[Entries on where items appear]
=-=-=

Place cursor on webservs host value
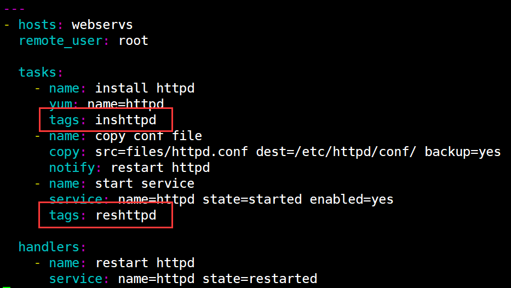Image resolution: width=511 pixels, height=288 pixels. 102,25
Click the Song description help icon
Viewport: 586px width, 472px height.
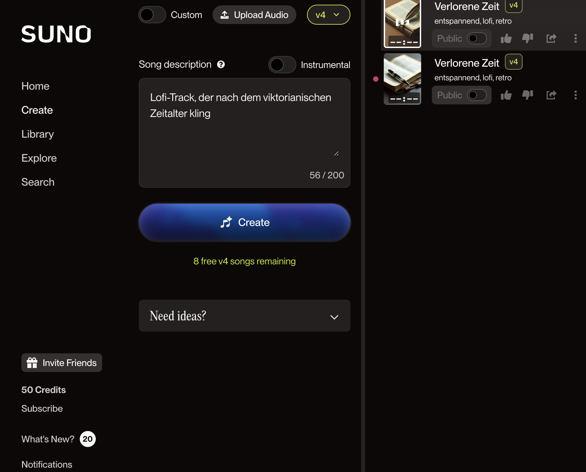[221, 64]
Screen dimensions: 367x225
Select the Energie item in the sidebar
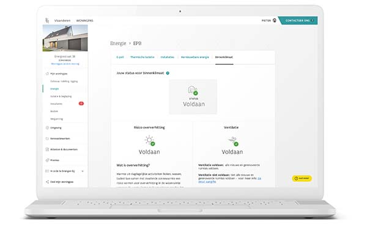(54, 88)
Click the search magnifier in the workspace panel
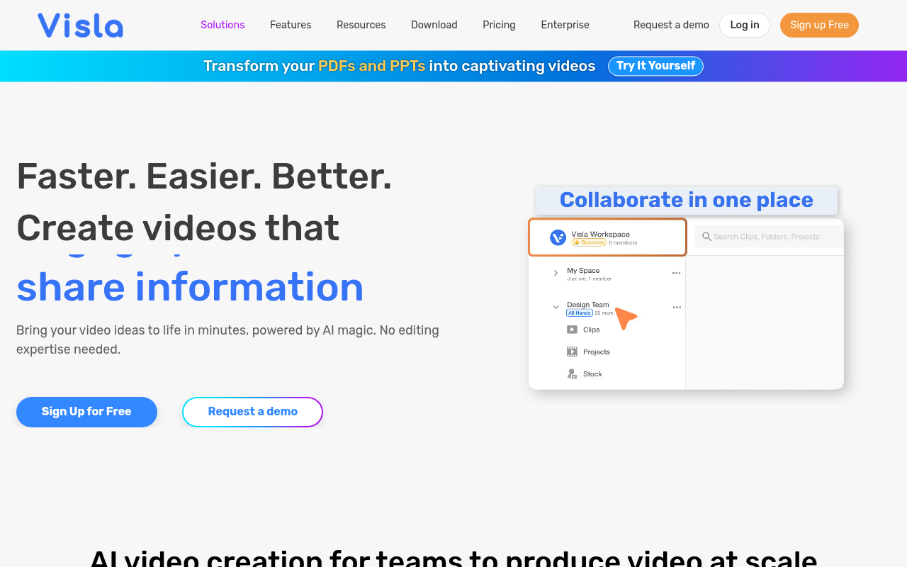907x567 pixels. (x=706, y=237)
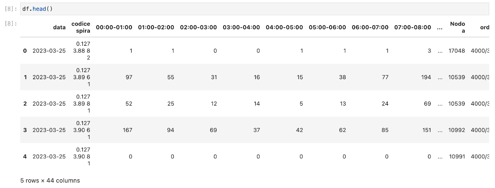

=-=-=

Write out the entries above again with "Click" replaced by "Tap" and everything else unchanged. Leave the pictures out of your answer.

Place cursor on webservs host value
Image resolution: width=511 pixels, height=288 pixels. 102,25
Tap the Song description help icon
Viewport: 586px width, 472px height.
[221, 64]
Screen dimensions: 367x225
Select the Energie item in the sidebar
(54, 88)
Tap the search magnifier in the workspace panel
907x567 pixels. (x=706, y=237)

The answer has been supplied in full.